Un pugno di reietti, traditori pentiti, incompresi, cercatori di redenzione, mutilati, "donne che fanno il lavoro degli uomini" (e per questo vengono guardate storto), scudieri volenterosi (l'equivalente medievale dello stagista) a cui, dopo otto stagioni di efferatezze, è stato tolto tutto. Non che si parli di personaggi dalla morale immacolata (tra centinaia, questo è un privilegio di giusto un paio). È solo grazie all'abilità del racconto che possiamo considerarli "buoni". Ma in comune hanno tutti la rinuncia al potere e il fatto che questo li abbia resi più liberi. Se è impossibile sottrarsi alla violenza delle forze storiche e politiche, all'individuo "con la macchia" è concesso il confronto con la coscienza e il riscatto.
È un aspetto di umanesimo, che riguarda le scelte morali dei personaggi, che non spiace ritrovare nel Trono di Spade: innova sui linguaggi e appassiona con le logiche più classiche.
Quando si arriva poi al dunque, alla grande battaglia, si esprime al meglio e nello stesso momento si porta a esaurimento la più diretta manifestazione del soprannaturale vista nella serie. Il regista dell'episodio, Miguel Sapochnik, lo fa con coerenza, con soluzioni stilistiche che non troppo tempo fa sarebbero state appannaggio del cinema, utilizzando spessi silenzi e offrendo allo sguardo una bellissima contrapposizione tra masse di corpi spersonalizzate e impegnate nello scontro fisico e tra il buio e la luce naturale del fuoco. Una contrapposizione in parte non capita da un pubblico troppo ingordo di particolari e irreligioso. Tutto questo, a livello di economia generale della serie, si realizza in un momento inaspettato, non al termine del ciclo, ma con qualche puntata di anticipo. Lasciando interamente alla soluzione del Gioco dei Troni, alla spietata regina Cersei e agli ultimi intrighi terreni il finale.

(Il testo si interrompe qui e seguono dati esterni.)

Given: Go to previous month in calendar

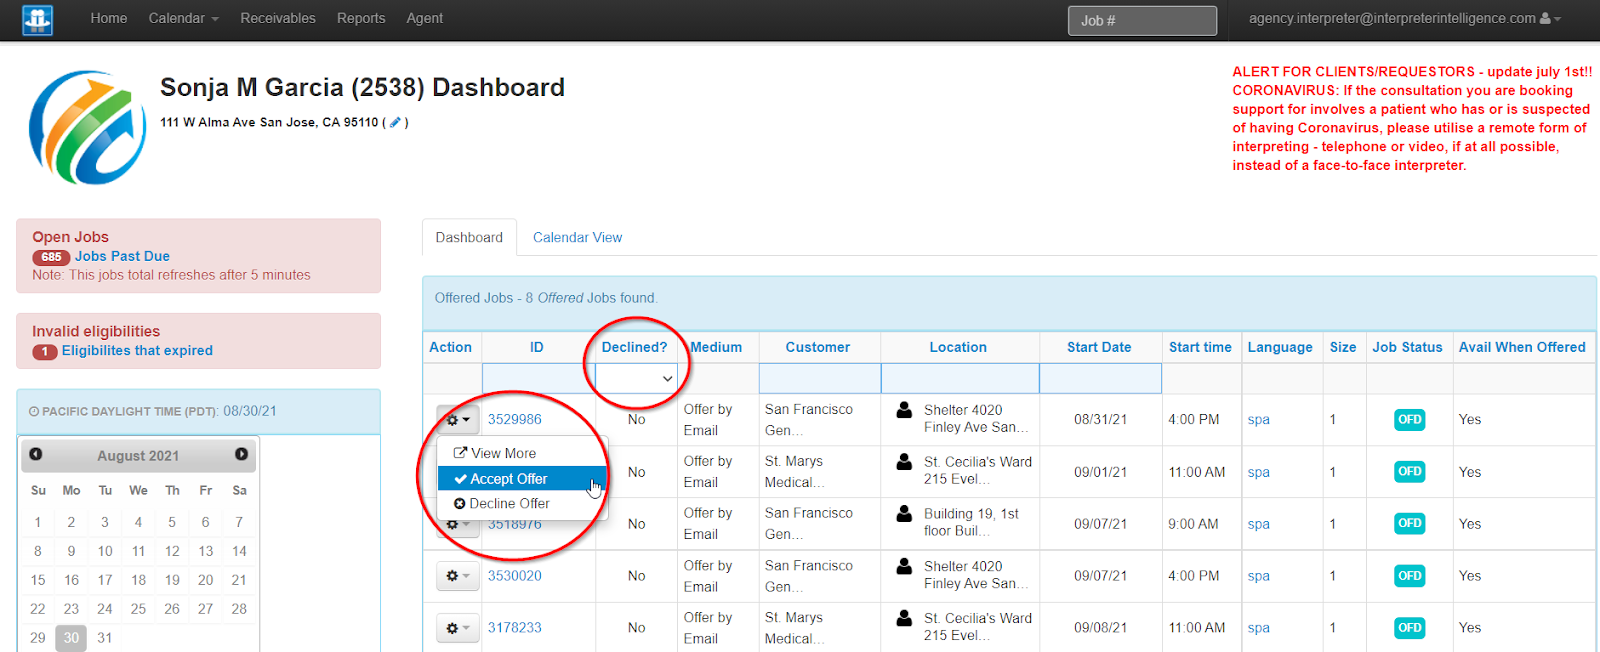Looking at the screenshot, I should pyautogui.click(x=36, y=454).
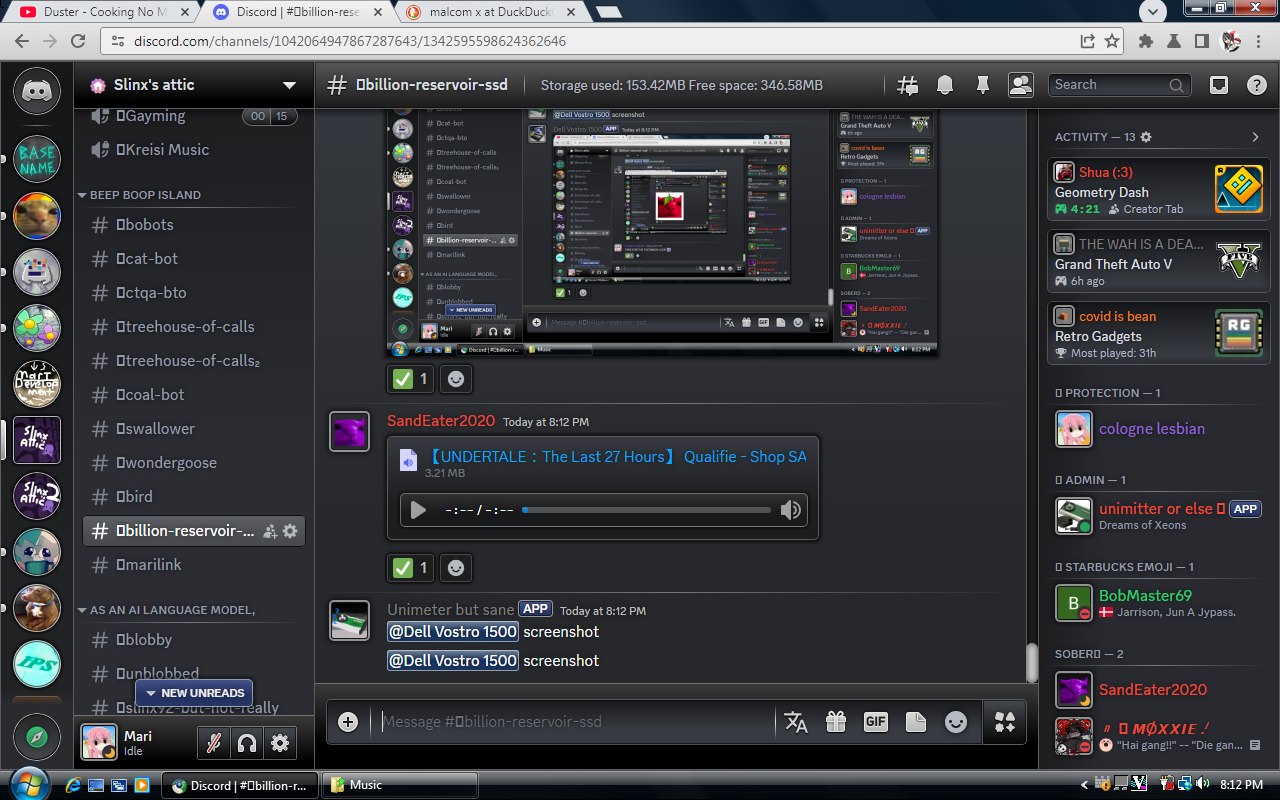
Task: Click the Explore Discoverable Servers compass
Action: (37, 738)
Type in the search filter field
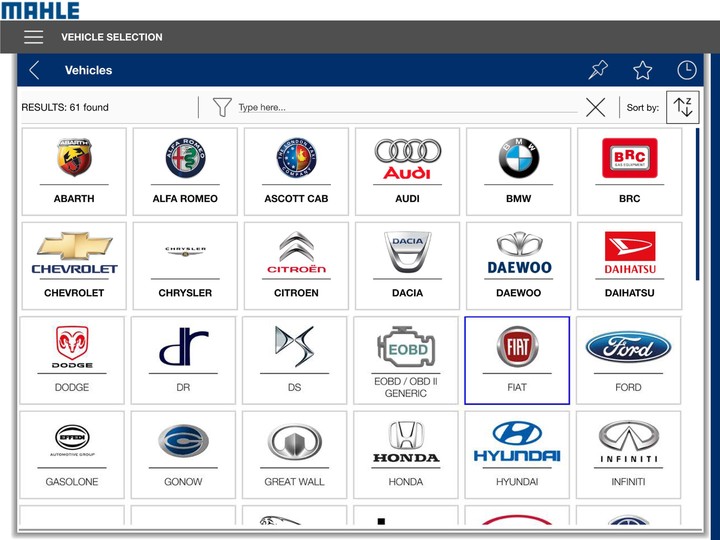The height and width of the screenshot is (540, 720). point(400,107)
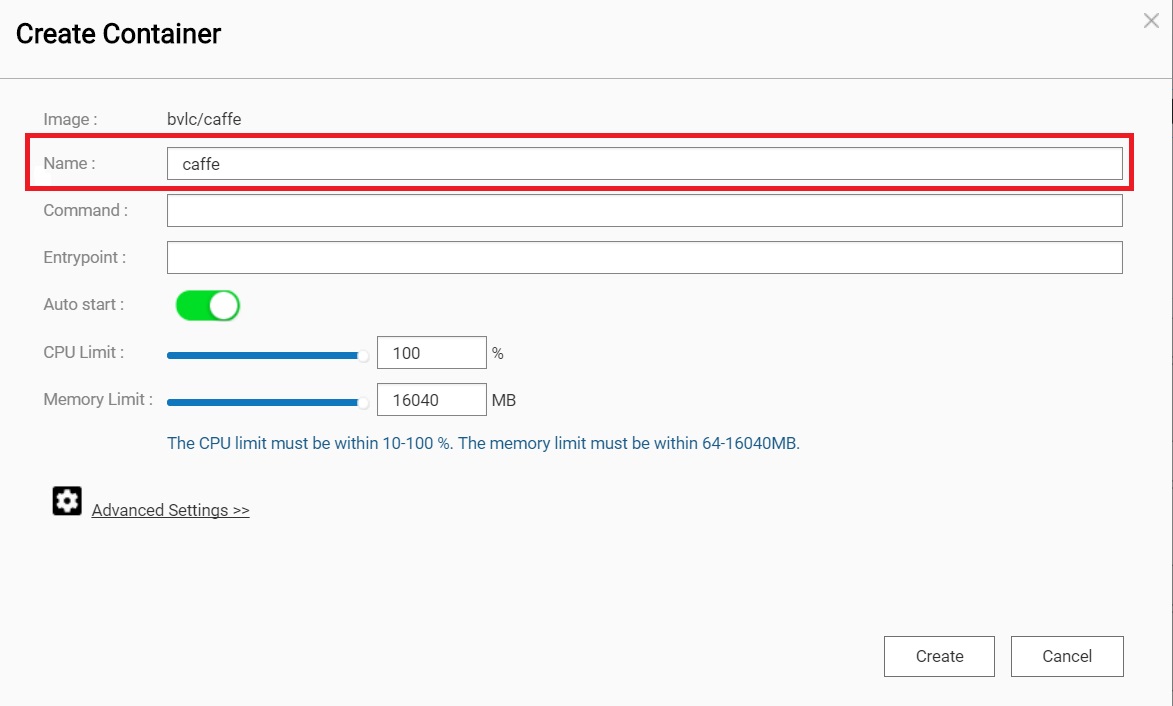
Task: Click the Memory Limit slider handle
Action: (x=363, y=403)
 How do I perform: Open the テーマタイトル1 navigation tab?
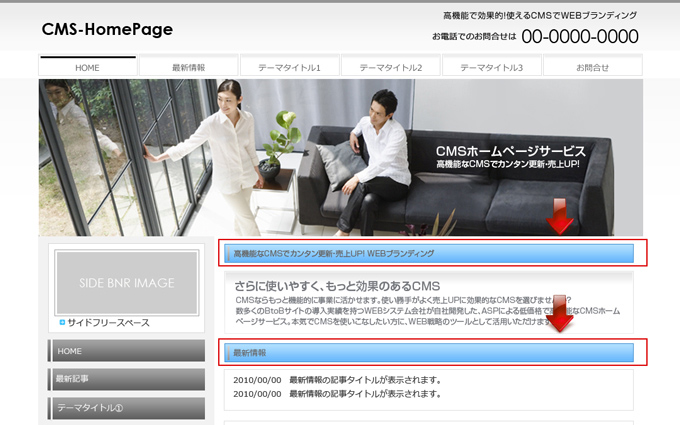tap(289, 67)
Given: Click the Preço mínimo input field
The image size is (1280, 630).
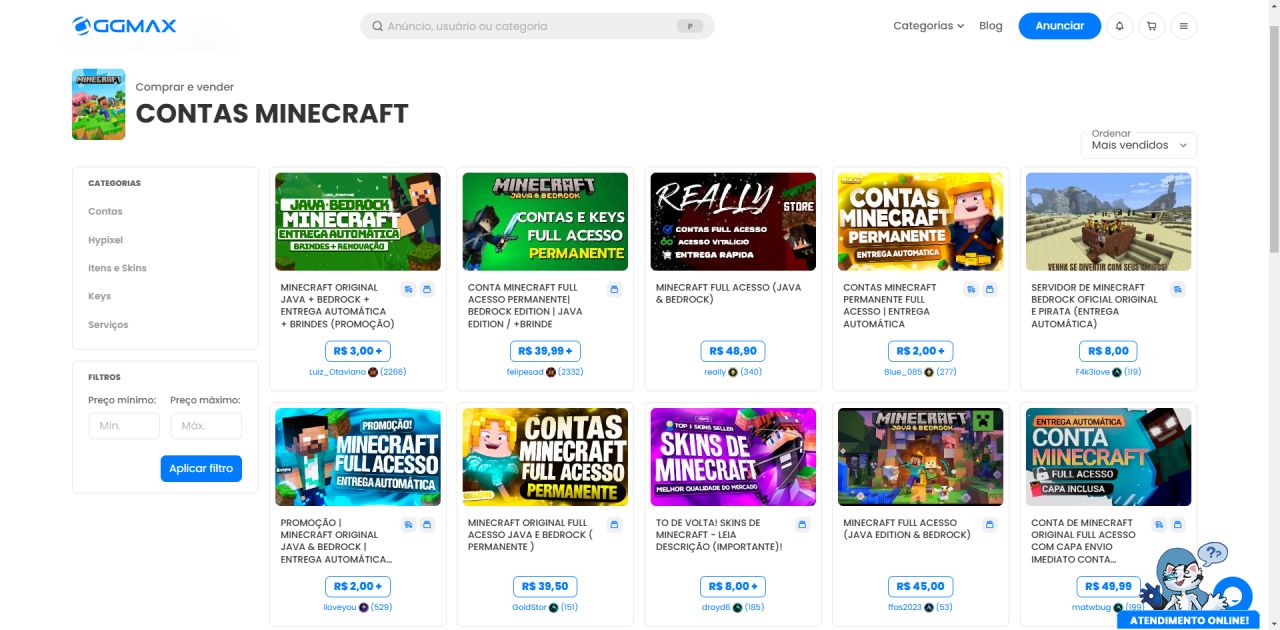Looking at the screenshot, I should (x=124, y=425).
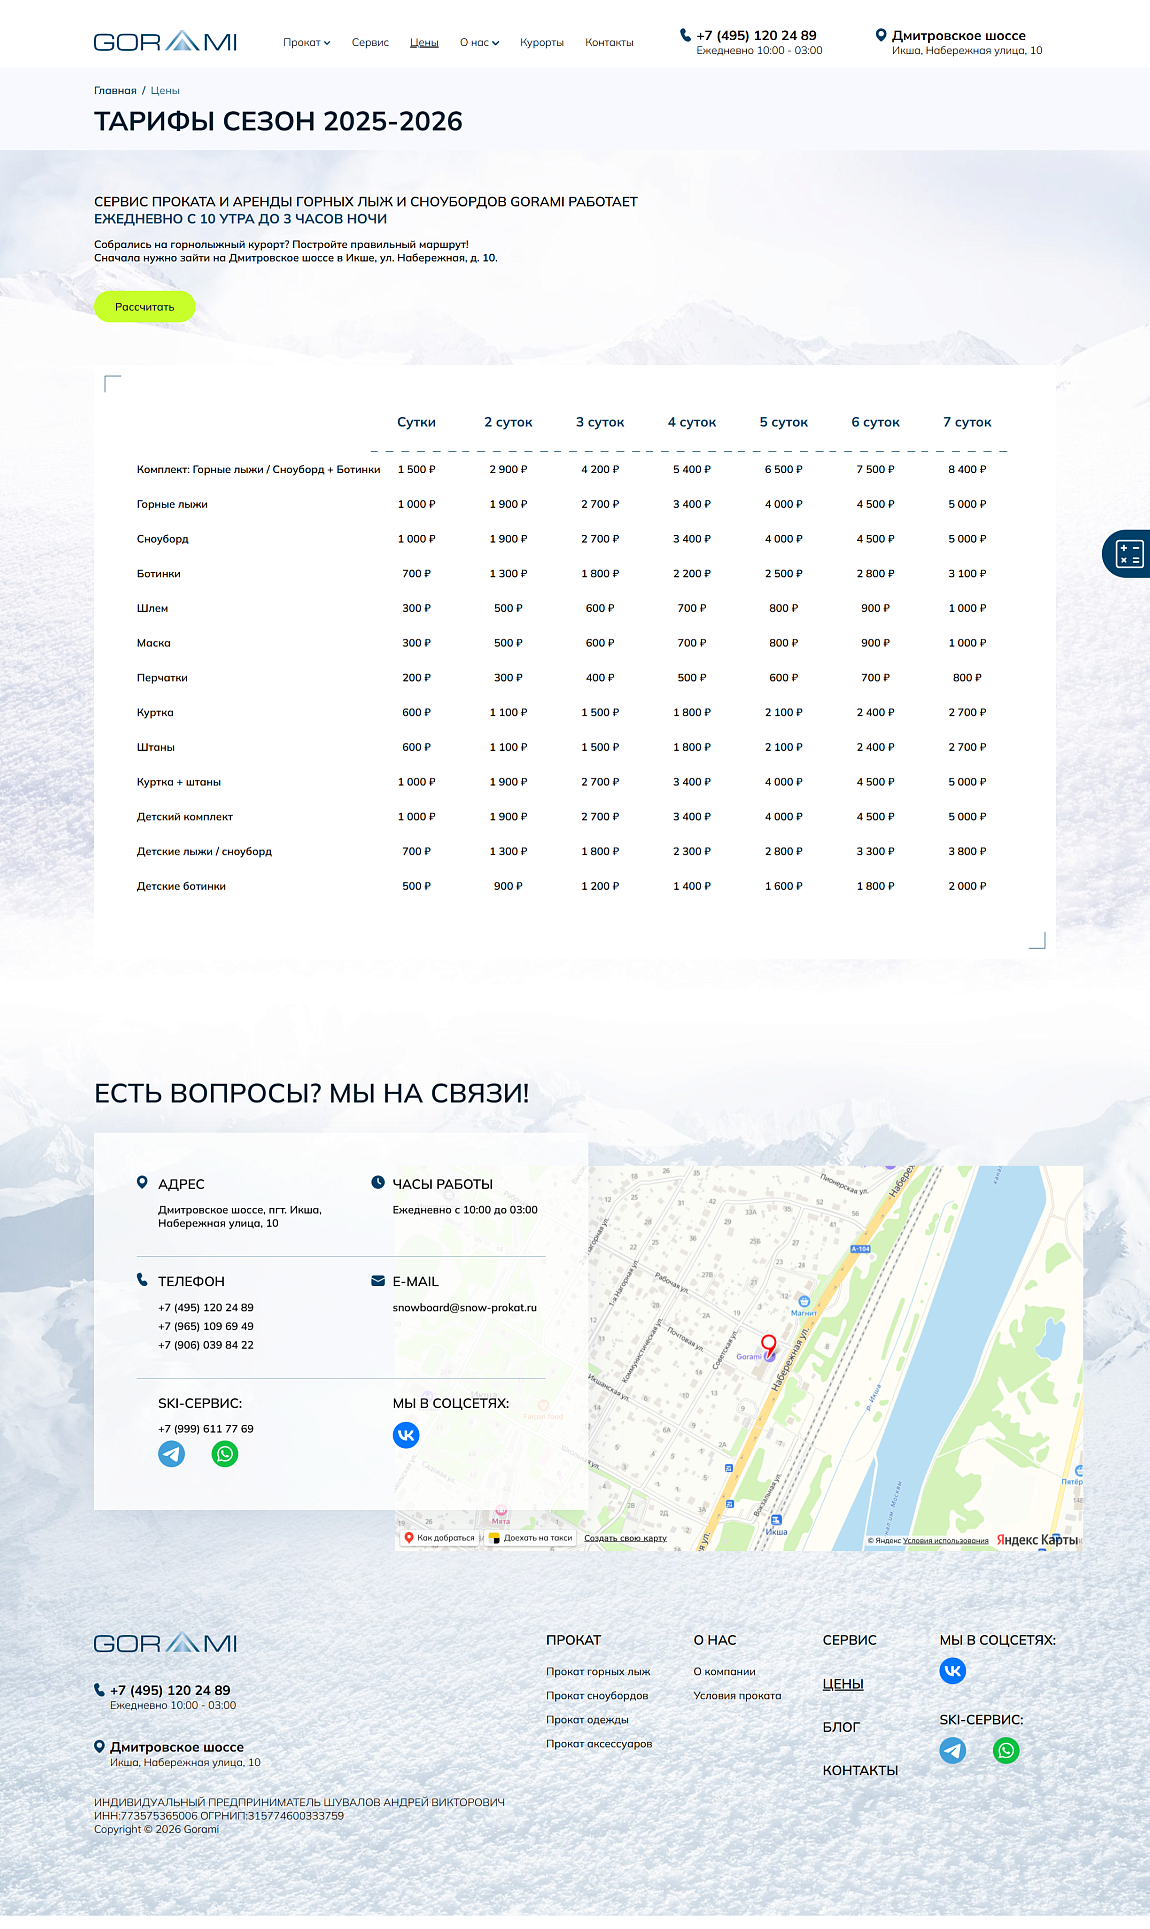
Task: Go to the Курорты menu page
Action: point(541,43)
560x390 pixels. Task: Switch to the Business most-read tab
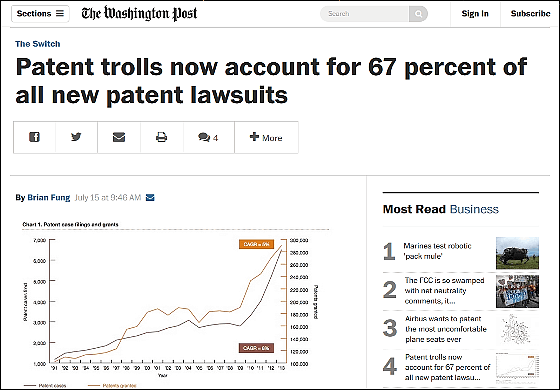[474, 209]
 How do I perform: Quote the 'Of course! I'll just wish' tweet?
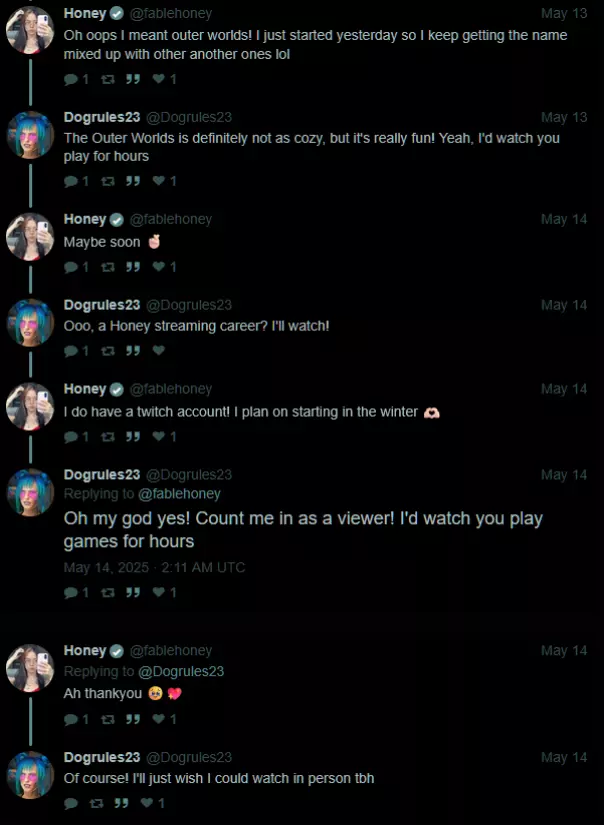point(122,803)
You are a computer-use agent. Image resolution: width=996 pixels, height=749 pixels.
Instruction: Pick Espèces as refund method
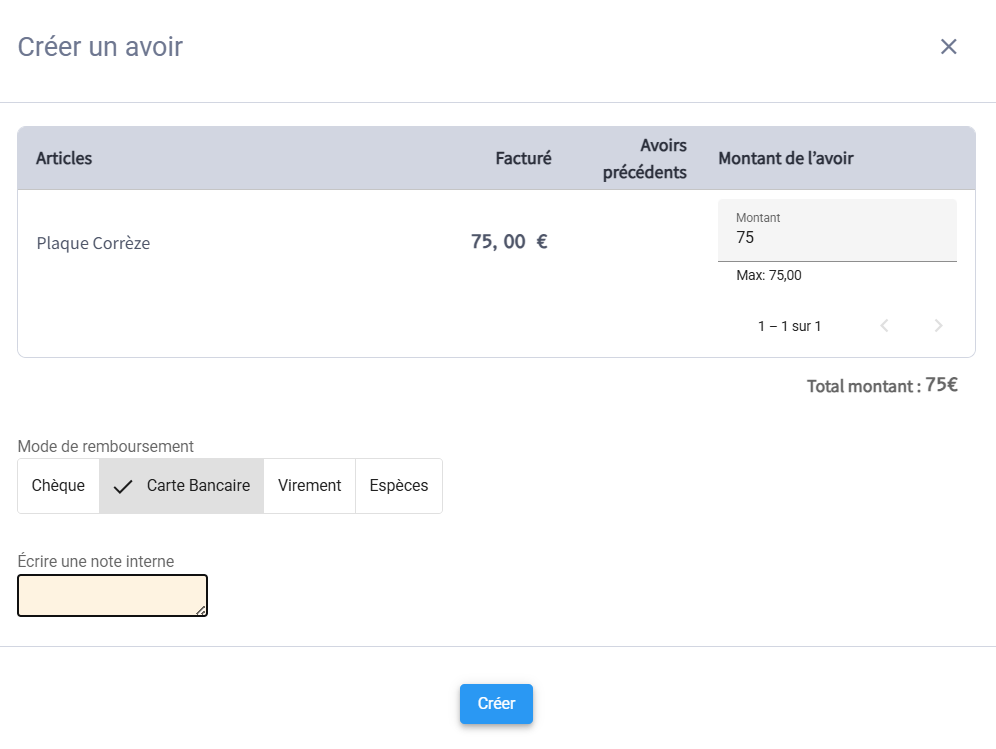pos(398,486)

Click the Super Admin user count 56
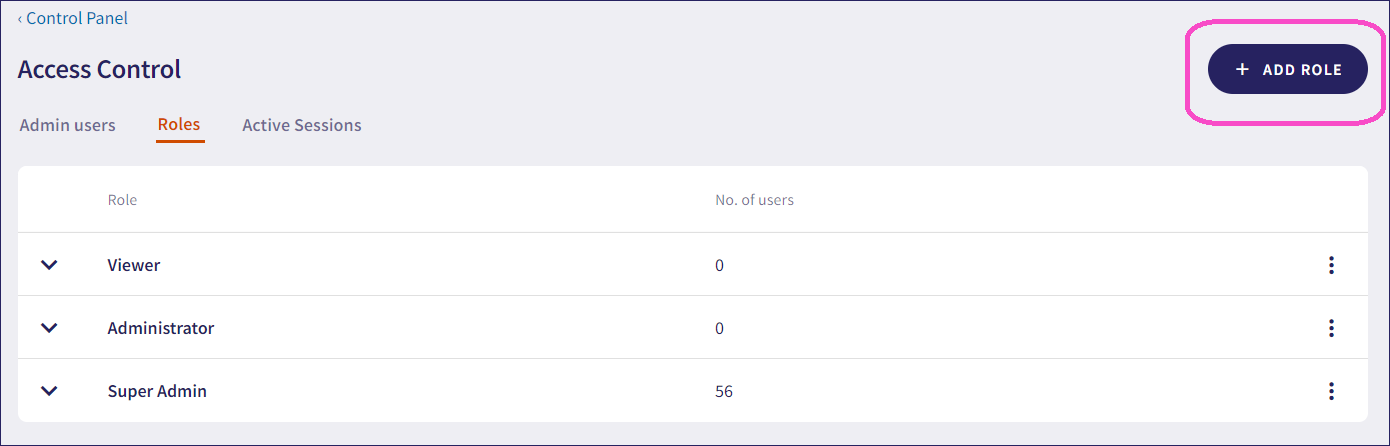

Ci sono dei precedenti illustri: Tolkien nel Signore degli Anelli e Omero nell'Odissea sottoponevano i loro eroi a un doloroso ritorno a casa quando il peggio sembrava alle spalle. Come dire: un ritorno alle cose materiali dopo lo spirito, con un auspicio (e una nostra scommessa su come andranno le cose): che appresa la lezione sulla vanità del potere nessuno sederà sul Trono.